The person who handles your money is named after the bench he once sat behind.
The word "banker" traces to the Italian banca, meaning bench or table.1 In the commercial cities of medieval Italy, money changers conducted their business at benches set up in public squares and marketplaces. The banchiere was the person who sat behind the bench.
Florence and Venice were early centers of this trade. The Medici family, who dominated Florentine banking from the fourteenth century, operated through a network of branches that functioned as partnerships, each with its own banca.2 The same root gave English the word "bank" itself, arriving via Old Italian and French in the late fifteenth century.
The Germanic ancestor of banca was bank, meaning shelf or bench, from Proto-Germanic *bankiz.3 The word traveled south into Italian, acquired its financial meaning, and returned north into English and French carrying that meaning with it.

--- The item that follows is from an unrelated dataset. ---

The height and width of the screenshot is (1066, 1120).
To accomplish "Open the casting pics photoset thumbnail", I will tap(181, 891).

The related word bankrupt followed a parallel path. When a money changer in Florence could not pay his debts, his bench was broken, banca rotta, and he was out of business.

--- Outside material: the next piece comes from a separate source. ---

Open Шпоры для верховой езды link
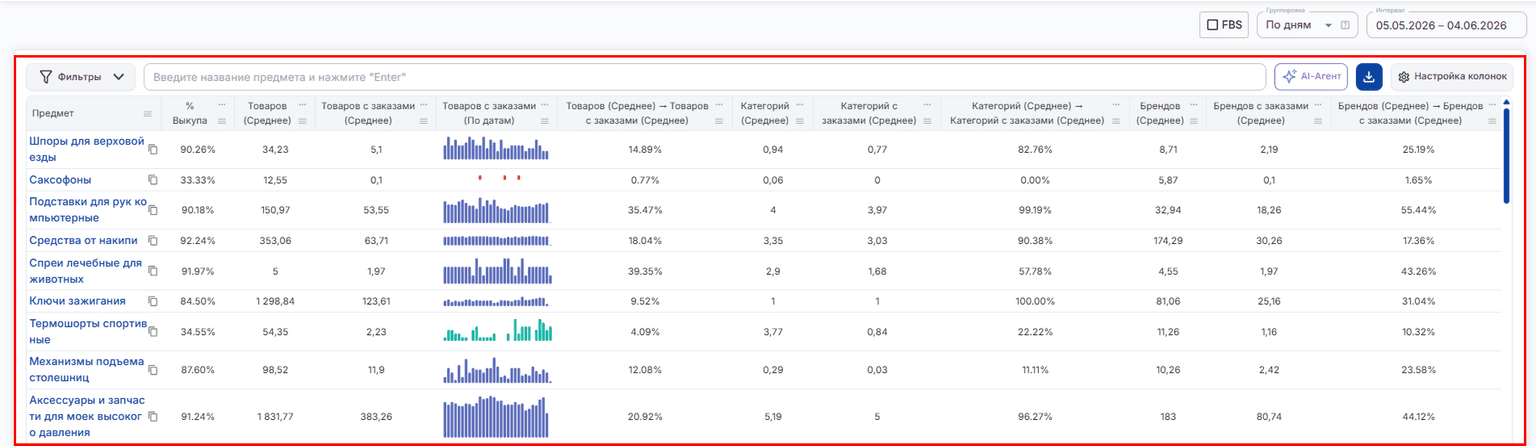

Modern banking bears little resemblance to a man sitting behind a bench in a piazza. The profession has absorbed functions from lending and currency exchange to investment, insurance, and derivatives trading. The Bank of England, established in 1694, was among the first central banks.4 The Federal Reserve System was created in 1913.5
The benches are gone, but the word remains. A Swiss banker and a Florentine banchiere of the fifteenth century share a title that still points back to the same piece of furniture.